Remember how I said the Republican dirt-slinging against John Kerry was in full swing?
I won't even mention the sources of the latest. Anyone who reads blogs will encounter it soon enough.
It won't stop as long as he's a Presidential candidate or a sitting President. It's just the way Republicans practice politics these days. Al Gore had a good description of the reason in the speech to which I linked before:
Somewhere along the line, the Republican Party became merely the nameplate for the radical right in this country.
The radical right is, in fact, a coalition of those who fear other Americans: as agents of treason, as agents of confiscatory government, as agents of immorality.
This fear gives the modern Republican Party its well-noted cohesiveness and its equally well-noted practice of jugular politics.
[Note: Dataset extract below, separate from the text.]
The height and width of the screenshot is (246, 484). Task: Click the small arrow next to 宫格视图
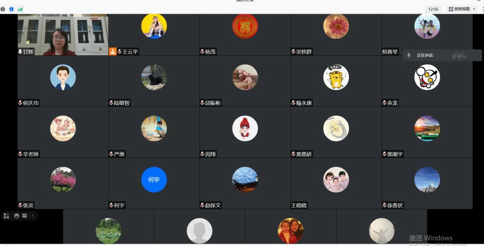[474, 9]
Even in power, the modern Republican Party feels itself to be surrounded by hostility: beginning with government itself, which they present as an enemy; extending to those in the opposition party; and ultimately, on to that portion of the country whose views and hopes are represented by it -- that is to say, to virtually half the nation.
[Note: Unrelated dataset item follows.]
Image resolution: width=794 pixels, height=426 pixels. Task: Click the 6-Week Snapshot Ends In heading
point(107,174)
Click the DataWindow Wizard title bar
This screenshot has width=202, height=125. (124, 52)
Under these circumstances, it is natural -- perhaps tragic in the classical sense -- but nonetheless natural -- for the modern Republican Party to be especially proficient in the use of fear as a technique for obtaining and holding power.
This phenomenon was clear under both Presidents Reagan and Bush Sr., except softened to an extent by the personalities of both men.
Under our current President Bush, however, the machinery of fear is right out in the open, operating at full throttle.
The politics of fear and hostility produces the politics of pesonal destruction. It's become the modus operandi of today's Republican Party.